Identification of specificity determining residues in peptide recognition domains using an information theoretic approach applied to large-scale binding maps
1 Department of Molecular Biophysics and Biochemistry, Yale University, New Haven, CT, USA
2 Department of Computer Science and Engineering, The Chinese University of Hong Kong, Hong Kong
3 Terrence Donnelly Centre for Cellular and Biomolecular Research, University of Toronto, Toronto, Ontario, Canada
4 Department of Pharmacology, Yale University, New Haven, CT, USA
5 Program in Computational Biology and Bioinformatics, Yale University, New Haven, CT, USA
6 Department of Computer Science, Yale University, New Haven, CT, USA
7 Banting and Best Department of Medical Research, University of Toronto, Toronto, Ontario, Canada
8 Department of Molecular Genetics, University of Toronto, Toronto, Ontario, Canada
9 Department of Computer Science, University of Toronto, Toronto, Ontario, Canada
Citation and License
BMC Biology 2011, 9:53 doi:10.1186/1741-7007-9-53Published: 11 August 2011
Peptide Recognition Domains (PRDs) are commonly found in signaling proteins. They mediate protein-protein interactions by recognizing and binding short motifs in their ligands. Although a great deal is known about PRDs and their interactions, prediction of PRD specificities remains largely an unsolved problem.

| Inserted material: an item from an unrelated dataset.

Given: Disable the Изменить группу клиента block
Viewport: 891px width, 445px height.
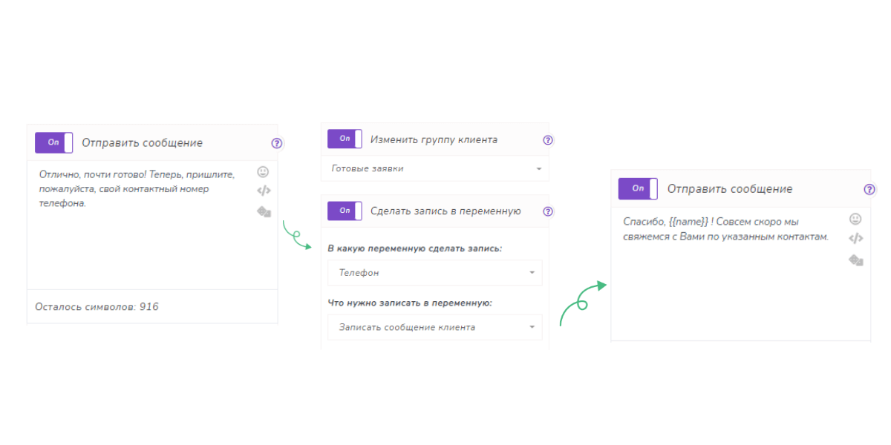Looking at the screenshot, I should (344, 139).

We present a novel approach to identifying these Specificity Determining Residues (SDRs). Our algorithm generalizes earlier information theoretic approaches to coevolution analysis, to become applicable to this problem. It leverages the growing wealth of binding data between PRDs and large numbers of random peptides, and searches for PRD residues that exhibit strong evolutionary covariation with some positions of the statistical profiles of bound peptides. The calculations involve only information from sequences, and thus can be applied to PRDs without crystal structures. We applied the approach to PDZ, SH3 and kinase domains, and evaluated the results using both residue proximity in co-crystal structures and verified binding specificity maps from mutagenesis studies.
Our predictions were found to be strongly correlated with the physical proximity of residues, demonstrating the ability of our approach to detect physical interactions of the binding partners. Some high-scoring pairs were further confirmed to affect binding specificity using previous experimental results. Combining the covariation results also allowed us to predict binding profiles with higher reliability than two other methods that do not explicitly take residue covariation into account.
The general applicability of our approach to the three different domain families demonstrated in this paper suggests its potential in predicting binding targets and assisting the exploration of binding mechanisms.